Stream: git-wasmtime

Topic: wasmtime / issue #8392 Wasmtime hangs when doing file I/O...


view this post on Zulip Wasmtime GitHub notifications bot (Apr 17 2024 at 09:17):

dbaeumer added the bug label to Issue #8392.

view this post on Zulip Wasmtime GitHub notifications bot (Apr 17 2024 at 09:17):

dbaeumer opened issue #8392:

Executing a wasm application on wasmtime that has multiple threads where on thread does file I/O results in a hang on the first file I/O operation.

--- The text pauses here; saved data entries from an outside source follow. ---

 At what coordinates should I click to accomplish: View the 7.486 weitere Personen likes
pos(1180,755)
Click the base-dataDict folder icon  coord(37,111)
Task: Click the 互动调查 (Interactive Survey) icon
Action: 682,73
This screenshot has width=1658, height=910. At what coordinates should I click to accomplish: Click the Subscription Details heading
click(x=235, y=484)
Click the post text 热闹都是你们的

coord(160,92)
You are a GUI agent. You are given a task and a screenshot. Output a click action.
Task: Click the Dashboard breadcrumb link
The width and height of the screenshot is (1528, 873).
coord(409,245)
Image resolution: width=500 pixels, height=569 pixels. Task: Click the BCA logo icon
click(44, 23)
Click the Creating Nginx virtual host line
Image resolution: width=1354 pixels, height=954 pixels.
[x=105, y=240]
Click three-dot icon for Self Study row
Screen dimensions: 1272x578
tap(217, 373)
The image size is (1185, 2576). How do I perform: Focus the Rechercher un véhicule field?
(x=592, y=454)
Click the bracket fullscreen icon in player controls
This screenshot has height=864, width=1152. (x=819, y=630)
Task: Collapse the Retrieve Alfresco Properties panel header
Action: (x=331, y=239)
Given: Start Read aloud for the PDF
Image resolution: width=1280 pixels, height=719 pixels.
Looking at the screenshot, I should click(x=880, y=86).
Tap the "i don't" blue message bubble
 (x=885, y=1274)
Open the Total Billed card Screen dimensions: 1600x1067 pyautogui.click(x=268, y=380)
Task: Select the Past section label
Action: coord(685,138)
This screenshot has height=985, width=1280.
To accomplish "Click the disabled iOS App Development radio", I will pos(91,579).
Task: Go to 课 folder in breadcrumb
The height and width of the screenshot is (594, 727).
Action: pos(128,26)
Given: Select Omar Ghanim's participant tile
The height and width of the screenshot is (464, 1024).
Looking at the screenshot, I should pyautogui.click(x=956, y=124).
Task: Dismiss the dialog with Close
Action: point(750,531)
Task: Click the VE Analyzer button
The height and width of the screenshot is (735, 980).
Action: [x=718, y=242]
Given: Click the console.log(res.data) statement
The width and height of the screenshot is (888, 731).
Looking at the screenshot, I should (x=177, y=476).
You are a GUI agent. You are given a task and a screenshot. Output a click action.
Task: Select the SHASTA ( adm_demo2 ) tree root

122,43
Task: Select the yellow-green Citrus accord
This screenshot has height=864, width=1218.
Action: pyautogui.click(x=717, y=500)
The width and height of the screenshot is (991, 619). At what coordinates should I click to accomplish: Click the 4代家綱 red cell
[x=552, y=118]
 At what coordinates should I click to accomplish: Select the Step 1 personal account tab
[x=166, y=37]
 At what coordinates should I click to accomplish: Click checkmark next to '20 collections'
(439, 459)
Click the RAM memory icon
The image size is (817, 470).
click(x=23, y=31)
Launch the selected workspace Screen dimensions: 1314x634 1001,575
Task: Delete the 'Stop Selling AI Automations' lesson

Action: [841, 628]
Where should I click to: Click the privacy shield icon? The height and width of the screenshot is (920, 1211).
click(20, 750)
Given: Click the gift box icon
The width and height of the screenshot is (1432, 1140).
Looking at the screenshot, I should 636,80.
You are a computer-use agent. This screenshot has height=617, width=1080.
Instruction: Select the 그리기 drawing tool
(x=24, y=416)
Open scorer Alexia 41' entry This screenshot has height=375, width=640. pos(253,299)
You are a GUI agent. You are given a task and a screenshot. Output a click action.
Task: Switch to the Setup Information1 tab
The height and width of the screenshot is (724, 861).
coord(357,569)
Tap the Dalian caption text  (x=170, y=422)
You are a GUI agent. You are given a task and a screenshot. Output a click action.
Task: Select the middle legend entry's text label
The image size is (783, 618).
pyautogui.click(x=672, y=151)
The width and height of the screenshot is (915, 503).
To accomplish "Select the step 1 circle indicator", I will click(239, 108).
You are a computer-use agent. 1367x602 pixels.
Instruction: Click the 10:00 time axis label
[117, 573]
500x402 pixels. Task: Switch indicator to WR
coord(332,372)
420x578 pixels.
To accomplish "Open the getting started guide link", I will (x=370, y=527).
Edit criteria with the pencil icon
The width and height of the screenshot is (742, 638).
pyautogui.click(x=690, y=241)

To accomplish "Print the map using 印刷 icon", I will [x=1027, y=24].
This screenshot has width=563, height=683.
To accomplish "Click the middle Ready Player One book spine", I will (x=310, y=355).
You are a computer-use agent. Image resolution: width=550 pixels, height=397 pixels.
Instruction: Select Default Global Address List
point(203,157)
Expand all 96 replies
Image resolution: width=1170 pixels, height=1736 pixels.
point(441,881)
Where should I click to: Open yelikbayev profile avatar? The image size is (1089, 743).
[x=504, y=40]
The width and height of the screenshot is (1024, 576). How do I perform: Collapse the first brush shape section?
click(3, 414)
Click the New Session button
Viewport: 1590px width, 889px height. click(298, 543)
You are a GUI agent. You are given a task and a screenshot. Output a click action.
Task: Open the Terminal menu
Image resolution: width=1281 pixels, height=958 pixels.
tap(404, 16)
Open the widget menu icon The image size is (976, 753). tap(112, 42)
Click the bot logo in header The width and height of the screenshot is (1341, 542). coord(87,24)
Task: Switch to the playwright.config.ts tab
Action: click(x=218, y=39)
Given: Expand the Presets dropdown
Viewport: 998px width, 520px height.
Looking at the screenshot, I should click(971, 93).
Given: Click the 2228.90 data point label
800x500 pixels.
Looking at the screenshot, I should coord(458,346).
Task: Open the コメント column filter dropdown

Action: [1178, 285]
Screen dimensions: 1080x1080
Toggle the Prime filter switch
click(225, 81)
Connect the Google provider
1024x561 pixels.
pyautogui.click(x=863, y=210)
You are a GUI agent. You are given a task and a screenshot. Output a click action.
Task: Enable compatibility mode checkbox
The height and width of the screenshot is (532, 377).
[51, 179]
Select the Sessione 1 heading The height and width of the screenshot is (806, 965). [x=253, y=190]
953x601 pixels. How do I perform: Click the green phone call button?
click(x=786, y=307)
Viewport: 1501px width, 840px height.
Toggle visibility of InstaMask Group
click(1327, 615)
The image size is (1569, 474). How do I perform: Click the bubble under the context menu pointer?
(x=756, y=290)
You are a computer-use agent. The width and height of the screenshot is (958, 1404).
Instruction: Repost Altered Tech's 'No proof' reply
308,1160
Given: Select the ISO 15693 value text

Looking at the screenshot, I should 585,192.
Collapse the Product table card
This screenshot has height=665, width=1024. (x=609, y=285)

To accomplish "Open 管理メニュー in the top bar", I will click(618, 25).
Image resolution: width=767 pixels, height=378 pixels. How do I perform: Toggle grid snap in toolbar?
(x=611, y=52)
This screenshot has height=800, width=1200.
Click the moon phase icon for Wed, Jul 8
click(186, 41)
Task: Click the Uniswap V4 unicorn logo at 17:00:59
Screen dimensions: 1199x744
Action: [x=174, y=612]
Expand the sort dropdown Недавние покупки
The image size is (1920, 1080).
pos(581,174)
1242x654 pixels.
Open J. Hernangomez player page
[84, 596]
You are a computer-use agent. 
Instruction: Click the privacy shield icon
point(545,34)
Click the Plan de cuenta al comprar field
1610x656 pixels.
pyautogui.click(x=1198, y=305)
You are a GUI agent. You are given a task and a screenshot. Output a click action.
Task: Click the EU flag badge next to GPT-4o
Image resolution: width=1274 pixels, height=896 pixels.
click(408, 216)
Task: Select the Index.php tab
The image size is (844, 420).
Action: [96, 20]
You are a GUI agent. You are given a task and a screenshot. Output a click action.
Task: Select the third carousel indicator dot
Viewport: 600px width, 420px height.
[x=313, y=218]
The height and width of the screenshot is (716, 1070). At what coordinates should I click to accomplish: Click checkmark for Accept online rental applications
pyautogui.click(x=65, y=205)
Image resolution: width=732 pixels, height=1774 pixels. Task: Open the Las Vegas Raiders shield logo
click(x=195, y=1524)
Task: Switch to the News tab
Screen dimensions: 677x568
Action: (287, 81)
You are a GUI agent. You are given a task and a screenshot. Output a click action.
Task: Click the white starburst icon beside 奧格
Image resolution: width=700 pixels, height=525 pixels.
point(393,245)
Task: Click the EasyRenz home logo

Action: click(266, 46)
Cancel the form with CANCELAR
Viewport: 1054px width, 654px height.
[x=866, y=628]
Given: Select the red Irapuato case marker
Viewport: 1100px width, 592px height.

Disclaimer: I am not a Rust expert. But since the application runs correctly as a OS process I assume that the Rust code is OK. I am also not sure if this is a Rust toolchain problem or a wasmtime problem.

Test Case

Clone https://github.com/dbaeumer/wasm-threads.git

Steps to Reproduce

Expected Results

The application doesn't hang on the fs::File::open call

I expect the same result as executing:

npm run build:os
npm run run:os

Actual Results

The application does hang.

Versions and Environment

Rust:

Default host: x86_64-unknown-linux-gnu
rustup home:  /xxxx/.rustup

installed targets for active toolchain
--------------------------------------

wasm32-unknown-unknown
wasm32-wasi
wasm32-wasi-preview1-threads
x86_64-unknown-linux-gnu

active toolchain
----------------

stable-x86_64-unknown-linux-gnu (default)
rustc 1.77.2 (25ef9e3d8 2024-04-09)

Wasmtime: wasmtime-cli 19.0.2 (040ec9209 2024-04-11)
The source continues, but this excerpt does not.